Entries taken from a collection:
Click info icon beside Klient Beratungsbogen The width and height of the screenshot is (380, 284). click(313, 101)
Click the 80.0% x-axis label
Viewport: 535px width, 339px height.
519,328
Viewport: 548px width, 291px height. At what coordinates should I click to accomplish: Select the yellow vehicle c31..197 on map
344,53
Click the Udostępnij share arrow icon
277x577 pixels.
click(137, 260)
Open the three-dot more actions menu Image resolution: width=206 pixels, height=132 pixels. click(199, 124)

Assigned task
Your reply should contain every record, unchanged and complete.

Expected answer
Click info icon beside Klient Beratungsbogen The width and height of the screenshot is (380, 284). click(313, 101)
Click the 80.0% x-axis label
Viewport: 535px width, 339px height.
519,328
Viewport: 548px width, 291px height. At what coordinates should I click to accomplish: Select the yellow vehicle c31..197 on map
344,53
Click the Udostępnij share arrow icon
277x577 pixels.
click(137, 260)
Open the three-dot more actions menu Image resolution: width=206 pixels, height=132 pixels. click(199, 124)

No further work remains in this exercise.